Finally, we convert the sampled results back into solutions for the original Travelling Salesman Problem.

sampleset = qaoa_converter.decode(qp_transpiler, (qp_result, qaoa_circuit.num_qubits))

Visualizing the Sampled Results

Finally, we display the sampled results using graphs to visualize the solutions obtained from the algorithm. Please note that in some cases, a feasible solution may not be achieved.

from collections import defaultdict
def show_energy_histogram(sampleset):
    # Create a defaultdict to store the frequency of each energy level
    d = defaultdict(int)
    for sample in sampleset.feasibles():
        d[sample.eval.objective] += sample.num_occurrences

    # Extract energy levels and their corresponding frequencies
    energies = list(d.keys())
    num_occurrences = list(d.values())
    
    # Calculate the total number of shots
    shots = 0
    for sample in sampleset.data:
        shots += sample.num_occurrences

    # Sort energies and corresponding occurrences to ensure proper order
    sorted_pairs = sorted(zip(energies, num_occurrences))
    energies, num_occurrences = zip(*sorted_pairs)
    # Plot the histogram with equally spaced bars
    plt.bar(range(len(energies)), num_occurrences, width=0.15, align='center')
    plt.title("Objective Histogram (Number of feasible samples = {0}, shots = {1})".format(sum(num_occurrences), shots), fontsize=15)
    plt.ylabel("Frequency", fontsize=15)
    plt.xlabel("Objective", fontsize=15)
    plt.xticks(range(len(energies)), np.round(energies,3), rotation=45) 
    plt.show()
    
show_energy_histogram(sampleset)

We got the optimal solution from the sampleset and display the corresponding route.

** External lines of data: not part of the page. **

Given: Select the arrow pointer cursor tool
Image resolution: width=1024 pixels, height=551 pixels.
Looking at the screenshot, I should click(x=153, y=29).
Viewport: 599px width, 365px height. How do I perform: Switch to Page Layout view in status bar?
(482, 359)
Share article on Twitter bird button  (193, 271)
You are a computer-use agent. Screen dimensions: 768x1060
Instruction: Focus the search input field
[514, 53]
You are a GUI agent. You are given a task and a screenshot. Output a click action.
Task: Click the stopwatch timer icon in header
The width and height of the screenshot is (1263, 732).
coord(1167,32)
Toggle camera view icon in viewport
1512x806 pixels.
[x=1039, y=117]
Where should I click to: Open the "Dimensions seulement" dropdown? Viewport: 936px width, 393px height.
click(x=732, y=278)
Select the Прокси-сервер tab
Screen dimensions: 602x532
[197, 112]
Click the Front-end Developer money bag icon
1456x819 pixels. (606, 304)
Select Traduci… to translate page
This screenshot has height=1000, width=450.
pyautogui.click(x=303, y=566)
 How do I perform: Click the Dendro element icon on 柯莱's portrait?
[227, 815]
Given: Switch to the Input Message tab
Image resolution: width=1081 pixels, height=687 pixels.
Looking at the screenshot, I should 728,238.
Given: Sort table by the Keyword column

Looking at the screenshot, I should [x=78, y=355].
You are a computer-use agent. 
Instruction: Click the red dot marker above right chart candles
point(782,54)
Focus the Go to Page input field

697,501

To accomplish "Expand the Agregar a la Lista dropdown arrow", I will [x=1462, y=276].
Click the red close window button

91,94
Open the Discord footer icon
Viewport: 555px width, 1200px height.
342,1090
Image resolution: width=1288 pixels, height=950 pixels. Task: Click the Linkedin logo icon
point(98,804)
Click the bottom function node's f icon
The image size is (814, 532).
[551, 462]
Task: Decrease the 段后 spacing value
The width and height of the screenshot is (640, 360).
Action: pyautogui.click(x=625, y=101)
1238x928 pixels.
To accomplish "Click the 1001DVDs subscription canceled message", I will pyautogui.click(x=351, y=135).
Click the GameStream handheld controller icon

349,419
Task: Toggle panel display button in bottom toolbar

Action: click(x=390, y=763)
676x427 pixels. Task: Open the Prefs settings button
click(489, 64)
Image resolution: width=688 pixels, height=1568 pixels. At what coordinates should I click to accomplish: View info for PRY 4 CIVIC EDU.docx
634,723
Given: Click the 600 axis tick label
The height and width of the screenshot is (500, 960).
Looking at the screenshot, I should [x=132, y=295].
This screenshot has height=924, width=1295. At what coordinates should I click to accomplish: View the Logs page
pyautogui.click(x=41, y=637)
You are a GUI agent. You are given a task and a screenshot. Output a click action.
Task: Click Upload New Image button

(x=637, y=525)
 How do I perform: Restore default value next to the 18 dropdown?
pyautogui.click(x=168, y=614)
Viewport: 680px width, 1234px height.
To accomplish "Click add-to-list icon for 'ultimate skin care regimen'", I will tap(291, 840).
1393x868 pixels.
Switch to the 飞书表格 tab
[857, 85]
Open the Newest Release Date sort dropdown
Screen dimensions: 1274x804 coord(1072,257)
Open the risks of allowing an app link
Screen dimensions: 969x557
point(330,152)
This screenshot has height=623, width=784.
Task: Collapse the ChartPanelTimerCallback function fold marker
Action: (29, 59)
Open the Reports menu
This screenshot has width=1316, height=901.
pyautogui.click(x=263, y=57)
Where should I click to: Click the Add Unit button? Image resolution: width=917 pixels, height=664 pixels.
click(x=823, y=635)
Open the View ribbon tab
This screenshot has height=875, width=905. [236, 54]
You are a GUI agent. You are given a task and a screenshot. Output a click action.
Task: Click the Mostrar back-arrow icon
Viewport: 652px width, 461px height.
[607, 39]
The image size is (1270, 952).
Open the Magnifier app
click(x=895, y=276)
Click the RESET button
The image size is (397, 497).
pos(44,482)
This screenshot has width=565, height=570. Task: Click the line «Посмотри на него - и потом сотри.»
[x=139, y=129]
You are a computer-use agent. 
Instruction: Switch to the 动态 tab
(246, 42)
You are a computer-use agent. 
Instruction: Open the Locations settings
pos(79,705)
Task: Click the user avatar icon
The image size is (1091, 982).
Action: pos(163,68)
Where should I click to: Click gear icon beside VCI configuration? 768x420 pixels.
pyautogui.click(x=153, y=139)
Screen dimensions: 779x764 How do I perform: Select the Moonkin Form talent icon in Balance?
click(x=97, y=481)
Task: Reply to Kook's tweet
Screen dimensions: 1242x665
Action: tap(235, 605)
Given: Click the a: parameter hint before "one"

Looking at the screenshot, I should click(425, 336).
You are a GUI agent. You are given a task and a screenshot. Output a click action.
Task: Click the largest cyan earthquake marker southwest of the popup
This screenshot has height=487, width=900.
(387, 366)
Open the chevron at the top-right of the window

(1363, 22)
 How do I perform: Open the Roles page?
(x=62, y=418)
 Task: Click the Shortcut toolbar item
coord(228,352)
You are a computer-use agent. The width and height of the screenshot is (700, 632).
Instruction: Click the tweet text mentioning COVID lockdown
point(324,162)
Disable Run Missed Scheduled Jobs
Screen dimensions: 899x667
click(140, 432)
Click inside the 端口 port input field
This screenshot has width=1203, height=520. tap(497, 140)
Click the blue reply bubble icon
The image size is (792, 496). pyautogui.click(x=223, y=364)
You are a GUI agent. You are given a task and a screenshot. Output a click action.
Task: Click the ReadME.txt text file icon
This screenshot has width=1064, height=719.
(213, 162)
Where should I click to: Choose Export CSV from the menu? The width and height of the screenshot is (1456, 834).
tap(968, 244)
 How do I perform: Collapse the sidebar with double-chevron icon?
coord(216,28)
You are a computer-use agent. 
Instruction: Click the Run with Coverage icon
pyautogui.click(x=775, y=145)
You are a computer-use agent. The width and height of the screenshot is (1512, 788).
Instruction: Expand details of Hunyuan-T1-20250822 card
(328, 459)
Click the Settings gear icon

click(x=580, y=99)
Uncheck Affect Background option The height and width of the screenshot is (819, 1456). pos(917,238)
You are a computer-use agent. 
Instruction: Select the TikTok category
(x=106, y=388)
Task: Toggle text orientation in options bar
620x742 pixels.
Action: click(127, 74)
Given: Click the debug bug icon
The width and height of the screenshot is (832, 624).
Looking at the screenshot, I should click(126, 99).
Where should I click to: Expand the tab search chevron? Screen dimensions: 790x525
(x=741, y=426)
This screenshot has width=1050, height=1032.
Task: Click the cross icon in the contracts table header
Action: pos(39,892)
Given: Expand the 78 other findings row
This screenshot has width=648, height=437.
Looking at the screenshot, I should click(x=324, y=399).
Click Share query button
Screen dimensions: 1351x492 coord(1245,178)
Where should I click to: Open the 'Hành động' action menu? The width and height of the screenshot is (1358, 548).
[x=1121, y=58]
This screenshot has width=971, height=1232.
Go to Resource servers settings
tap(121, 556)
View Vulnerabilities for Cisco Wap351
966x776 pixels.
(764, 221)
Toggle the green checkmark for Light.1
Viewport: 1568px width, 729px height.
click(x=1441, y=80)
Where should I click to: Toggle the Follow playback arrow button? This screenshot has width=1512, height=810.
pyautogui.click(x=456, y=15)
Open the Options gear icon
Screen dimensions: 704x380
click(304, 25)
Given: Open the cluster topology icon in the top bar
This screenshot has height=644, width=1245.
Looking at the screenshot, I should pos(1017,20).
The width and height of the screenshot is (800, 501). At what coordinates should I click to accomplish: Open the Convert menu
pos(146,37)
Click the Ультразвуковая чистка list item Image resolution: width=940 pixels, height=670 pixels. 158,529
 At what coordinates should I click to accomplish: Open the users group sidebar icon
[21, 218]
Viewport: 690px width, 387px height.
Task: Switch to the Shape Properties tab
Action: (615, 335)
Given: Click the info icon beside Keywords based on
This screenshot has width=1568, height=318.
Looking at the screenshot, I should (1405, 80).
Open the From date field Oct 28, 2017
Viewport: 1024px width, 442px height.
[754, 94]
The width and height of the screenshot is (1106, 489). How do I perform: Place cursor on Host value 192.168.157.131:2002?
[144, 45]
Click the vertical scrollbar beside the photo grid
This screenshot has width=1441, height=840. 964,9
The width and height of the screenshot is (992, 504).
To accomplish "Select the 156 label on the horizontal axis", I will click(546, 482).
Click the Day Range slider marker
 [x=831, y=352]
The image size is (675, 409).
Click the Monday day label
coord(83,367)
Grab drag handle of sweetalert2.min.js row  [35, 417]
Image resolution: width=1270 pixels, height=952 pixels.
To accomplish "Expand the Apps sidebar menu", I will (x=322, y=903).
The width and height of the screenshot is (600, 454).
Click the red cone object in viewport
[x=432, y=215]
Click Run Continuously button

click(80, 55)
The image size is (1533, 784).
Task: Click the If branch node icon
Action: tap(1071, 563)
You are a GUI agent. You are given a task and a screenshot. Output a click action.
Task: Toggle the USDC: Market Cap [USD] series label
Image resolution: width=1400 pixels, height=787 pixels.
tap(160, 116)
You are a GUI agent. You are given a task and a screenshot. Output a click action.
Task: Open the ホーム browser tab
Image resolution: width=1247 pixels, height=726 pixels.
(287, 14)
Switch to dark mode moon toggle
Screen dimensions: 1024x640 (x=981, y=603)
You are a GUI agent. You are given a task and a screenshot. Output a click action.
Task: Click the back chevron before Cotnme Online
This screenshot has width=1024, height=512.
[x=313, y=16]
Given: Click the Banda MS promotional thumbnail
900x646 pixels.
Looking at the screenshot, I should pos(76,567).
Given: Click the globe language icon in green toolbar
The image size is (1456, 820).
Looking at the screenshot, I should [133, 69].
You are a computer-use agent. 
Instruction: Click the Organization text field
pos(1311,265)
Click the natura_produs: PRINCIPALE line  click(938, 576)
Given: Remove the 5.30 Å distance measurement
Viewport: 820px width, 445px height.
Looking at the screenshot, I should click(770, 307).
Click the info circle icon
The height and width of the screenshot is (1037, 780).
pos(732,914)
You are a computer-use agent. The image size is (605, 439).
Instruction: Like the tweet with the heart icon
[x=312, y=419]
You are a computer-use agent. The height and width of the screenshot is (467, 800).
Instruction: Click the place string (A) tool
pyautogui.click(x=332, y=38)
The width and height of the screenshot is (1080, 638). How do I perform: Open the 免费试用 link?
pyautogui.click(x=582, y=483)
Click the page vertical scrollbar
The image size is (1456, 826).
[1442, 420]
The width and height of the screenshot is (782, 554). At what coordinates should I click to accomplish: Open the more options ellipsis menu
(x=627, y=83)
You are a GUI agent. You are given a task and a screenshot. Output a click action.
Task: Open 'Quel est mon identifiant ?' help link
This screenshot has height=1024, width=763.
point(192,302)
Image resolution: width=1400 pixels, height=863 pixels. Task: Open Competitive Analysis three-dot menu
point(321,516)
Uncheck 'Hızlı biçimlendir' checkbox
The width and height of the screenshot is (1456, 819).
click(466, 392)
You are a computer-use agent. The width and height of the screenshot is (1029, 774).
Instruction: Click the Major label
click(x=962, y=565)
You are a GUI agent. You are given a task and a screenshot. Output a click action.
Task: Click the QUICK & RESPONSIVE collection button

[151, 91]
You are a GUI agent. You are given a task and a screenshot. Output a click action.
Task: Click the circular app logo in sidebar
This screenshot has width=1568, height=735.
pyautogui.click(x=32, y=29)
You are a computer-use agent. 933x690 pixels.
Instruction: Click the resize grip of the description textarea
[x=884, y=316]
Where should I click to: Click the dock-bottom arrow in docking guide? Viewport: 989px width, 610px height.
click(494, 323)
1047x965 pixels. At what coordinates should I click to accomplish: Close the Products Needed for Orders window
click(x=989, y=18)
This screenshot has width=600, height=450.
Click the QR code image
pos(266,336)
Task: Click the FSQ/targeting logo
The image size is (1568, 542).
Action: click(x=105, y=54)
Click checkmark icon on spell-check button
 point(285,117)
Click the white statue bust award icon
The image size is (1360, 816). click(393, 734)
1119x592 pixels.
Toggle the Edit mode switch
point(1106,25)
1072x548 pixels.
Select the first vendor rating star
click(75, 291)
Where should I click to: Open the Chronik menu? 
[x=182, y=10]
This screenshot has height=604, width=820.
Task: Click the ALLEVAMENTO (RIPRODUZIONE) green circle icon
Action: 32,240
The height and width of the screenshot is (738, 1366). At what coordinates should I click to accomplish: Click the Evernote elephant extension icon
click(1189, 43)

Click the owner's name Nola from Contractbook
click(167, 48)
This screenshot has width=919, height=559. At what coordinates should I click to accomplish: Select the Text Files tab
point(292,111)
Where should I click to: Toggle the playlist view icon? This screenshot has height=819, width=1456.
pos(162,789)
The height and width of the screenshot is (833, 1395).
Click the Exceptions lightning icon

def plot_tsp(sampleset, x_pos, y_pos, N):
    feasible_samples = sampleset.feasibles()
    
    if len(feasible_samples) == 0:
        print("No feasible solution")
    else:
        # Extract the best feasible sample
        best_sample = feasible_samples.lowest()[0]
        d = best_sample.var_values["x"].values
        
        # Determine the route
        route = [N - 1] * (N + 1)
        for key in d.keys():
            route[key[1] + 1] = key[0]
        
        # Calculate the total distance and plot the route
        total_distance = 0
        plt.figure(figsize=(10, 6))
        
        for i in range(len(route) - 1):
            x_coords = [x_pos[route[i]], x_pos[route[i + 1]]]
            y_coords = [y_pos[route[i]], y_pos[route[i + 1]]]
            plt.plot(x_coords, y_coords, 'b-', linewidth=2)
            total_distance += np.sqrt((x_coords[0] - x_coords[1]) ** 2 + (y_coords[0] - y_coords[1]) ** 2)
        
        # Plot the nodes
        plt.scatter(x_pos, y_pos, c='red', s=100, edgecolors='k', zorder=3)
        
        # Set plot properties
        plt.title(f"Total Distance = {total_distance:.2f}", fontsize=15)
        plt.xlabel("X Position", fontsize=15)
        plt.ylabel("Y Position", fontsize=15)
        plt.xlim(0, 1)
        plt.ylim(0, 1)
        plt.grid(True, linestyle='--', alpha=0.7)
        
        # Show the plot
        plt.show()
        
plot_tsp(sampleset, x_pos, y_pos, N)